[start]
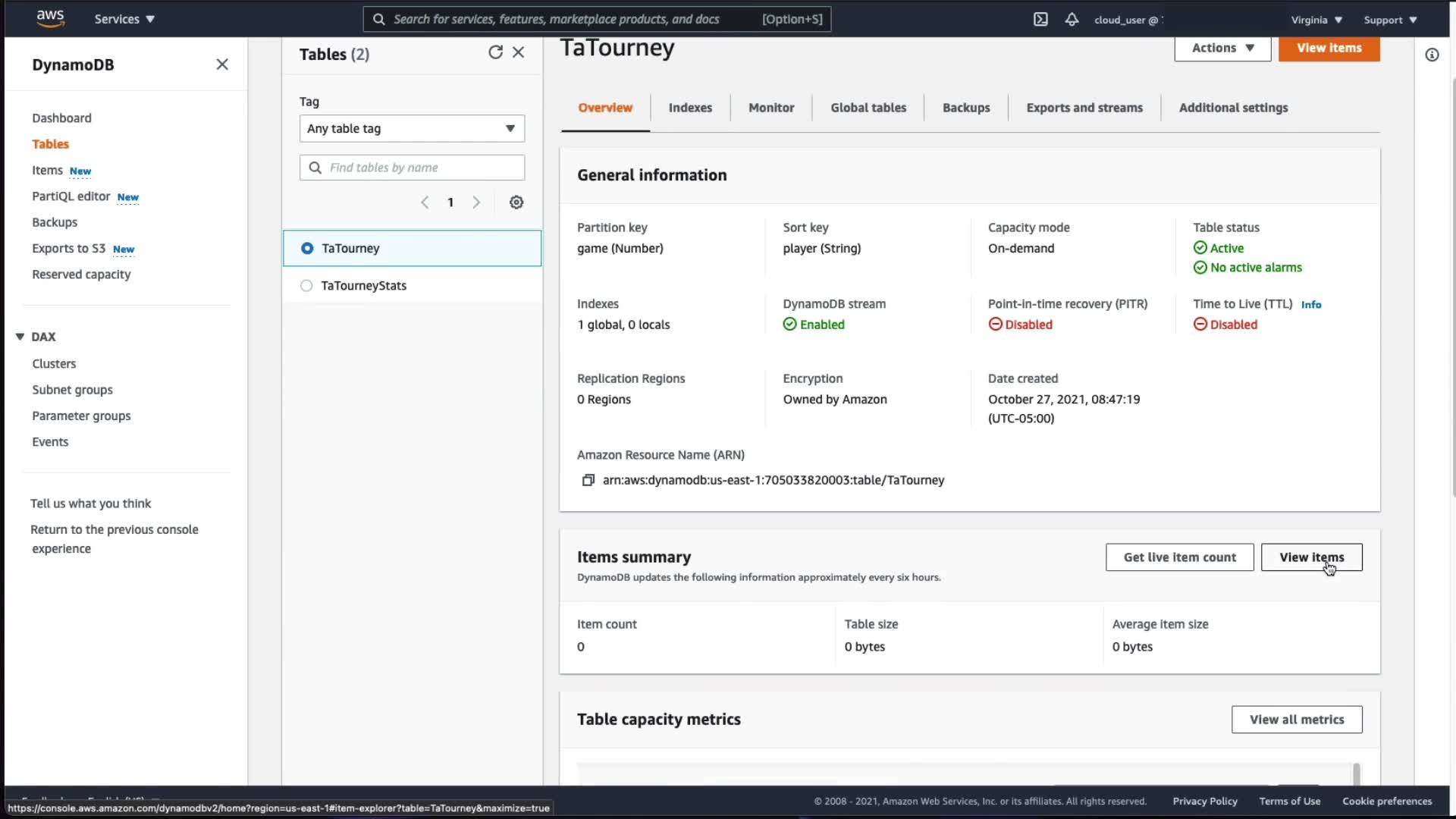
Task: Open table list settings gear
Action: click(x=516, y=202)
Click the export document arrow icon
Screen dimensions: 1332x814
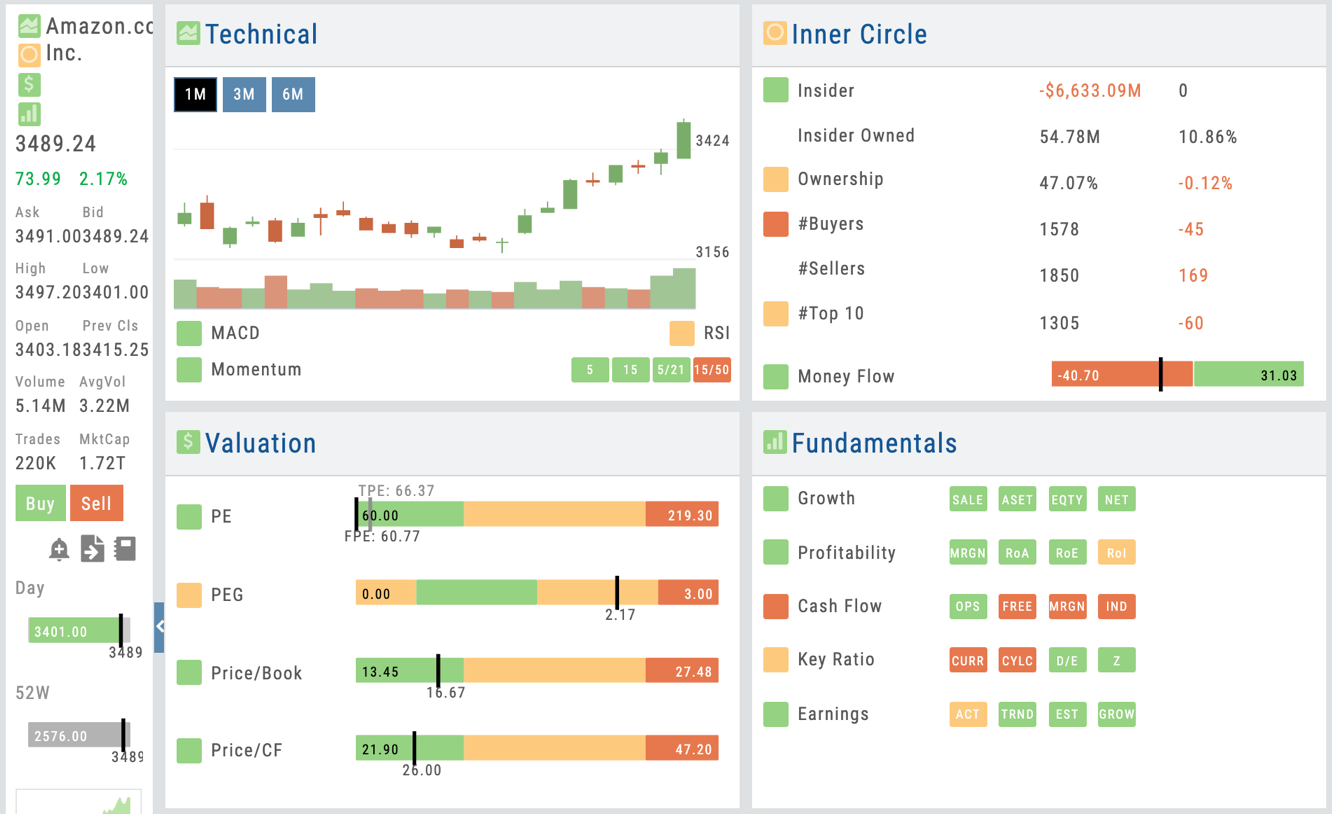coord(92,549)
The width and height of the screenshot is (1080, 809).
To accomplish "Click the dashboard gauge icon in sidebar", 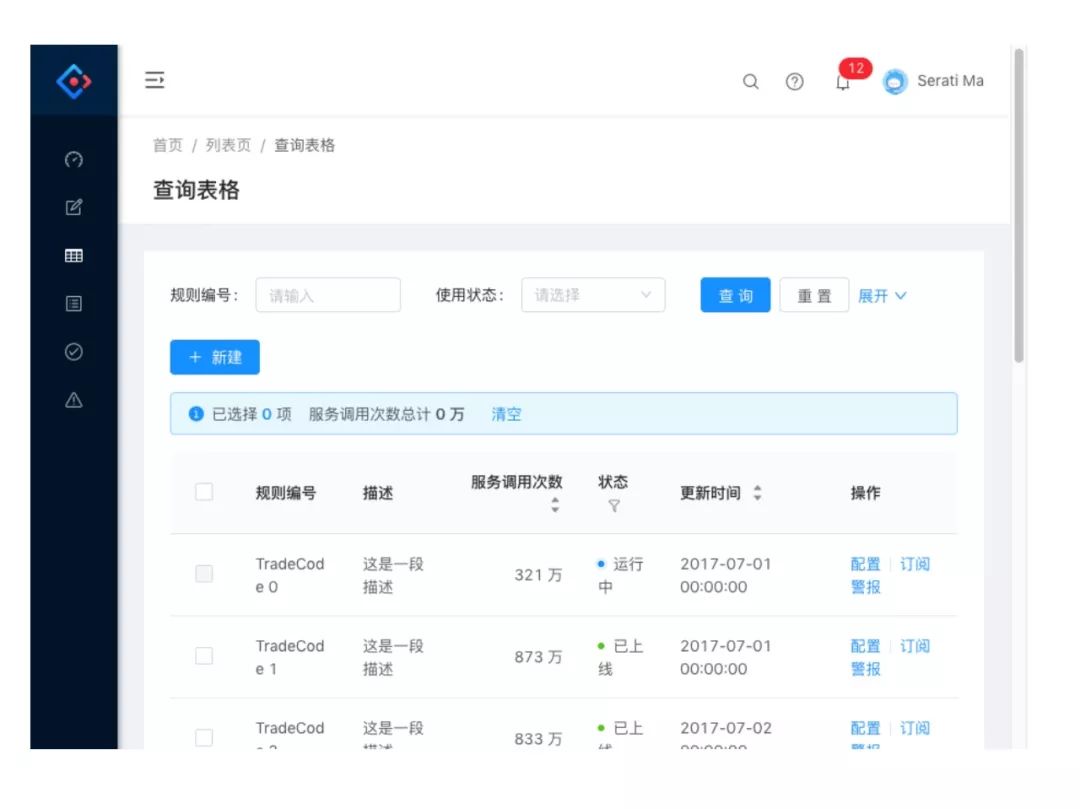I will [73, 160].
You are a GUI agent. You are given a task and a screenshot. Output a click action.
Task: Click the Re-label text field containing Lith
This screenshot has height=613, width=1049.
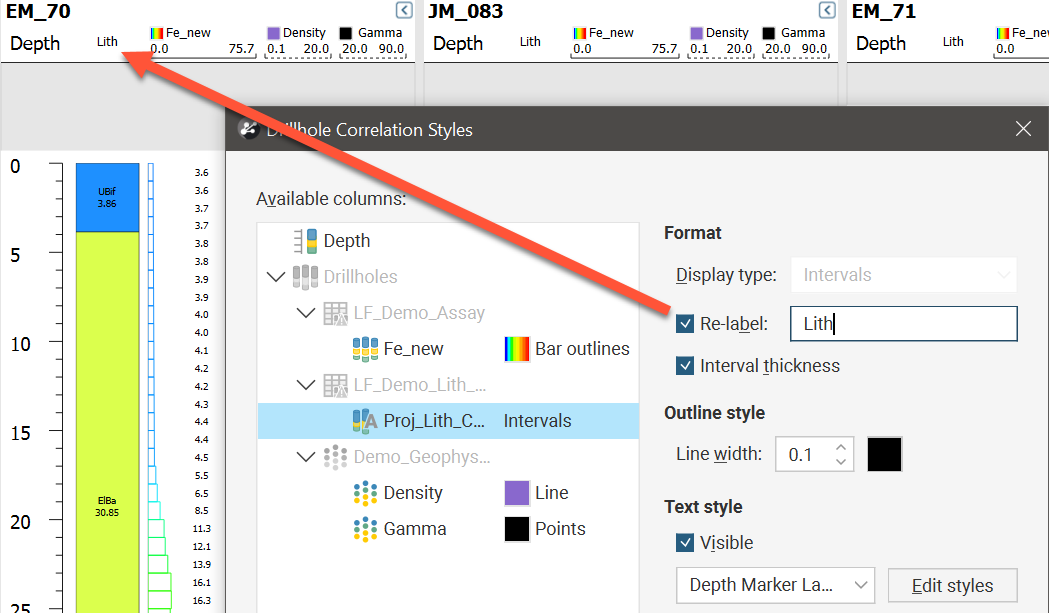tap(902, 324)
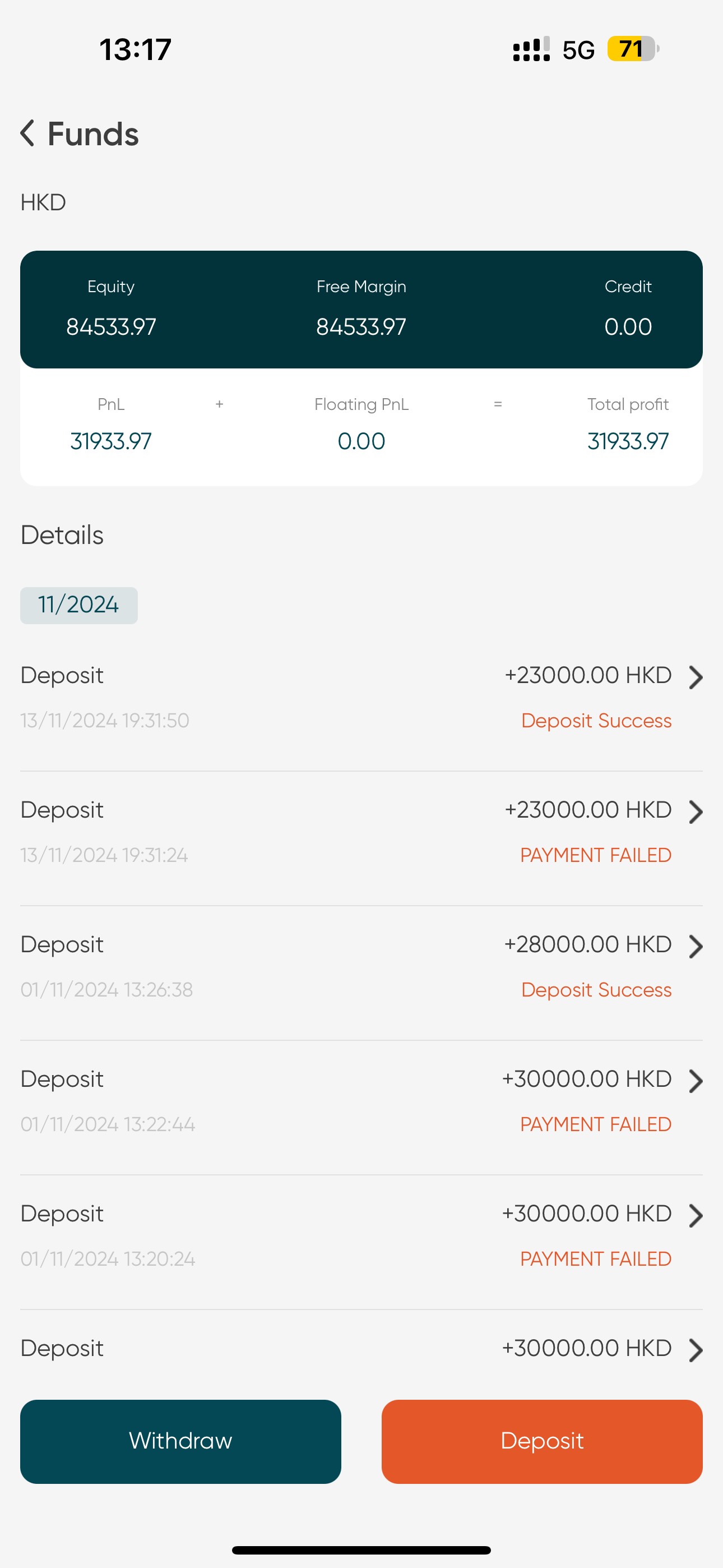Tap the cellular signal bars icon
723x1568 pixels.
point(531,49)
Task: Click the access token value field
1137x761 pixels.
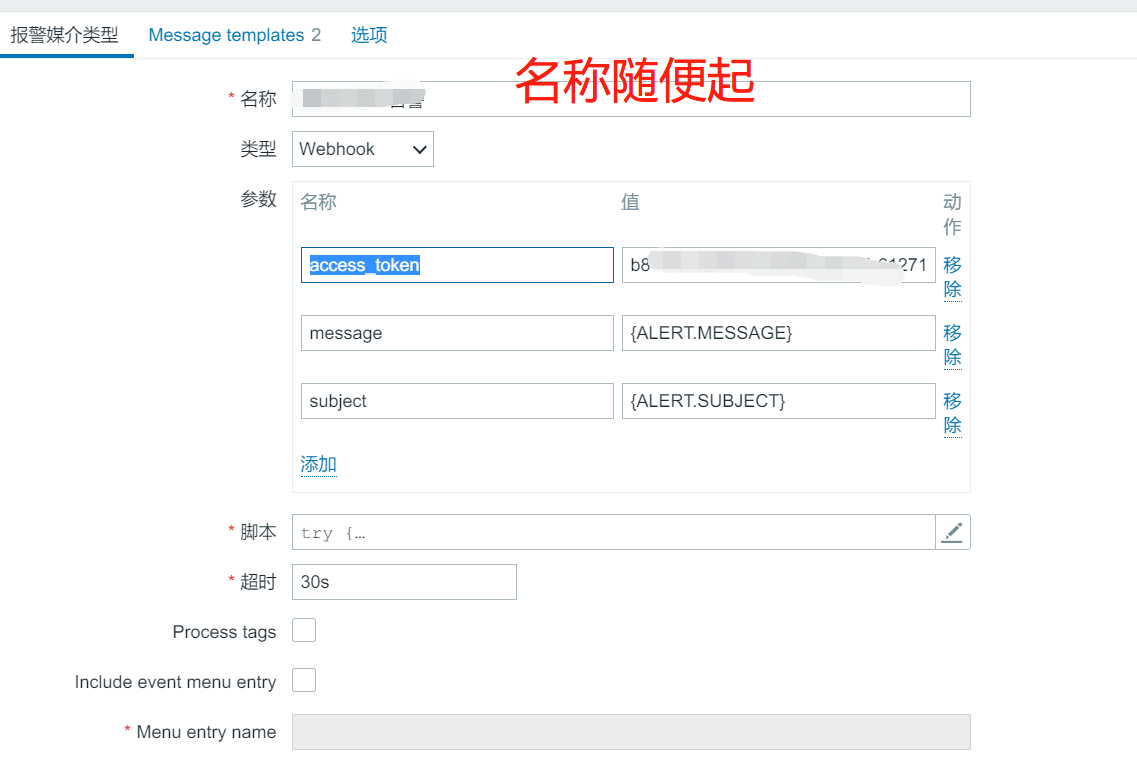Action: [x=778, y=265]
[end]
• WHAT IS ASKED
Could you return, word for word, the lines of the records from the one containing "Task: Click the access token value field" through the end of the records, leaving out the pictures?

• WORKED SOLUTION
Task: Click the access token value field
1137x761 pixels.
Action: [x=778, y=265]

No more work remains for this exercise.